What is being asked - Rewrite these lines with "PERCUSSION" changed to "DRUMS" and everything else left as it is. Omit the pictures from your answer.

— Begin —

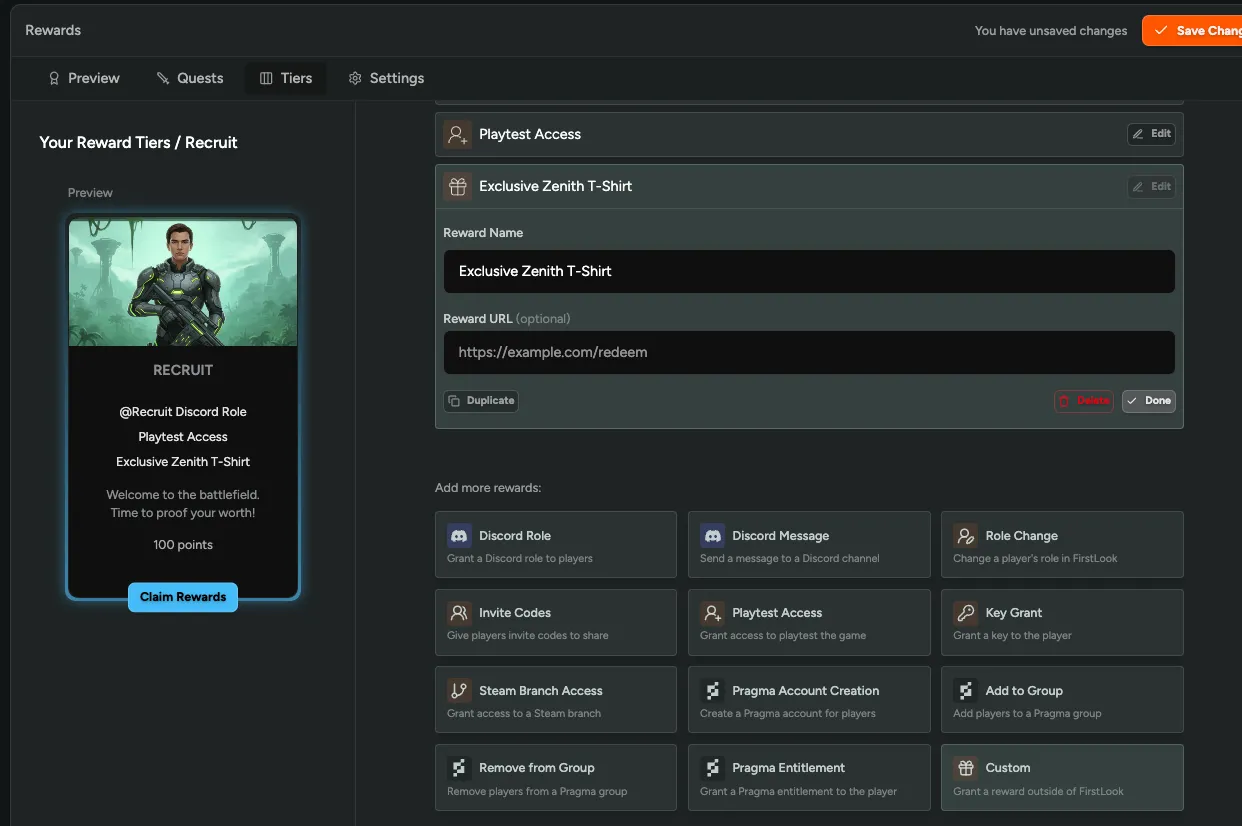Click the Remove from Group icon

pyautogui.click(x=459, y=767)

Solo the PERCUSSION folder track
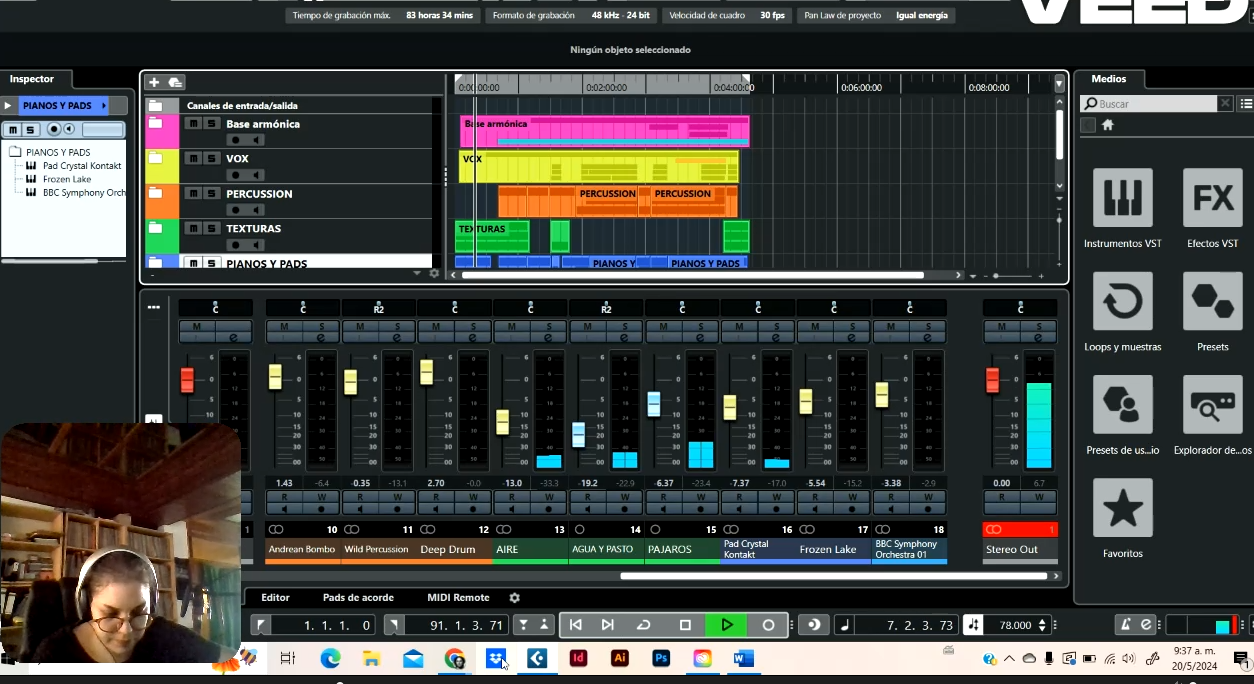pyautogui.click(x=211, y=193)
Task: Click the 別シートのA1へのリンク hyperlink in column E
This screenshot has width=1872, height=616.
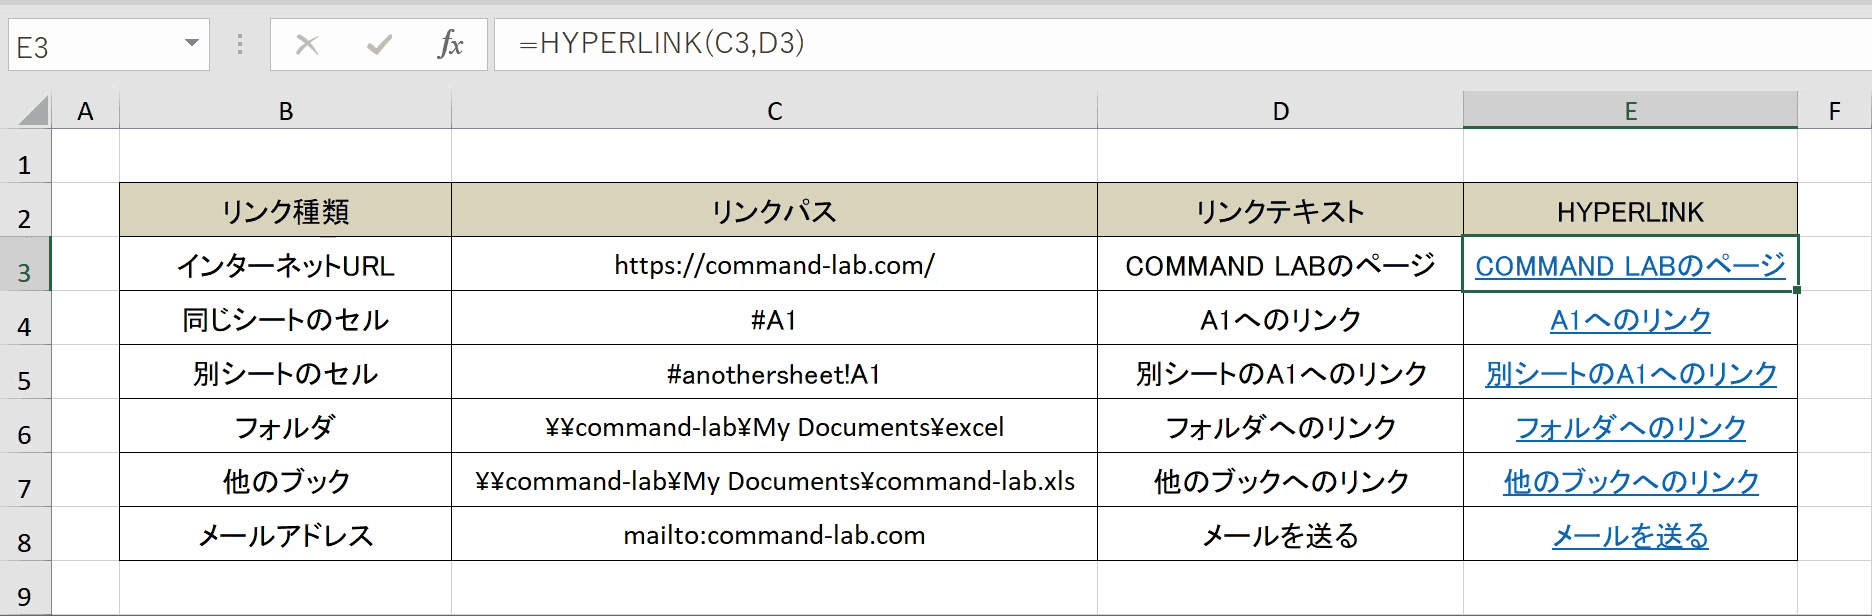Action: pos(1630,374)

— End —

Response to this exercise -
Click the Remove from Group icon

pyautogui.click(x=459, y=767)

Solo the DRUMS folder track
pyautogui.click(x=211, y=193)
Task: Click the 別シートのA1へのリンク hyperlink in column E
This screenshot has width=1872, height=616.
Action: pos(1630,374)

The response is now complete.